[Stored records]
+--

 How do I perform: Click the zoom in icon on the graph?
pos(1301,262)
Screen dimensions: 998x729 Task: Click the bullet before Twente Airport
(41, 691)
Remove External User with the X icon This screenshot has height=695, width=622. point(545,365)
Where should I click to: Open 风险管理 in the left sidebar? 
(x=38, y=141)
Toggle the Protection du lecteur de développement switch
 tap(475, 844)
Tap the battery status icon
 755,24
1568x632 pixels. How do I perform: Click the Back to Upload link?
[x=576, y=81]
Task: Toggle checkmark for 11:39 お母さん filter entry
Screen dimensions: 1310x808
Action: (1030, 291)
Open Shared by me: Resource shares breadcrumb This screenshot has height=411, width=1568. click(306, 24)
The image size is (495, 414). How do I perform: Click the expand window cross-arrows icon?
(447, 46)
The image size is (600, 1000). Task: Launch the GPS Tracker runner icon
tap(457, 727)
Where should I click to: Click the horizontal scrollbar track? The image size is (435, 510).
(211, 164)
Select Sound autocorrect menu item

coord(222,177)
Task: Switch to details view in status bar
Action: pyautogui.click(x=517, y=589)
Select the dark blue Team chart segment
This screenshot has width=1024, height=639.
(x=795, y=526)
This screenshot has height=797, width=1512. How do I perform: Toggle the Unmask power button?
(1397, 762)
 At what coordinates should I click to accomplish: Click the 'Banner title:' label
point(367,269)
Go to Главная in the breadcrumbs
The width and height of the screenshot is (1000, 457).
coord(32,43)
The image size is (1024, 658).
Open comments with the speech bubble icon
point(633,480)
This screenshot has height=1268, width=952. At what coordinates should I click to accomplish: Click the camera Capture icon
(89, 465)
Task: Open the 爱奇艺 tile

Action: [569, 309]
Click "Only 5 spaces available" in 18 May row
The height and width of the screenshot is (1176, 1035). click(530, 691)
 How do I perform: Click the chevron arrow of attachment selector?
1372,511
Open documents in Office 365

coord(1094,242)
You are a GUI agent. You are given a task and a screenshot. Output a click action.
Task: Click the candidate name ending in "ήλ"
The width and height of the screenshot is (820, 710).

+--

* WHAT IS REQUIRED *
Retype every line of the data above exactly.

* ANSWER SPACE *
 How do I perform: Click the zoom in icon on the graph?
pos(1301,262)
Screen dimensions: 998x729 Task: Click the bullet before Twente Airport
(41, 691)
Remove External User with the X icon This screenshot has height=695, width=622. point(545,365)
Where should I click to: Open 风险管理 in the left sidebar? 
(x=38, y=141)
Toggle the Protection du lecteur de développement switch
 tap(475, 844)
Tap the battery status icon
 755,24
1568x632 pixels. How do I perform: Click the Back to Upload link?
[x=576, y=81]
Task: Toggle checkmark for 11:39 お母さん filter entry
Screen dimensions: 1310x808
Action: (1030, 291)
Open Shared by me: Resource shares breadcrumb This screenshot has height=411, width=1568. click(306, 24)
The image size is (495, 414). How do I perform: Click the expand window cross-arrows icon?
(447, 46)
The image size is (600, 1000). Task: Launch the GPS Tracker runner icon
tap(457, 727)
Where should I click to: Click the horizontal scrollbar track? The image size is (435, 510).
(211, 164)
Select Sound autocorrect menu item

coord(222,177)
Task: Switch to details view in status bar
Action: pyautogui.click(x=517, y=589)
Select the dark blue Team chart segment
This screenshot has width=1024, height=639.
(x=795, y=526)
This screenshot has height=797, width=1512. How do I perform: Toggle the Unmask power button?
(1397, 762)
 At what coordinates should I click to accomplish: Click the 'Banner title:' label
point(367,269)
Go to Главная in the breadcrumbs
The width and height of the screenshot is (1000, 457).
coord(32,43)
The image size is (1024, 658).
Open comments with the speech bubble icon
point(633,480)
This screenshot has height=1268, width=952. At what coordinates should I click to accomplish: Click the camera Capture icon
(89, 465)
Task: Open the 爱奇艺 tile

Action: [569, 309]
Click "Only 5 spaces available" in 18 May row
The height and width of the screenshot is (1176, 1035). click(530, 691)
 How do I perform: Click the chevron arrow of attachment selector?
1372,511
Open documents in Office 365

coord(1094,242)
You are a GUI agent. You are given a task and a screenshot. Output a click action.
Task: Click the candidate name ending in "ήλ"
The width and height of the screenshot is (820, 710).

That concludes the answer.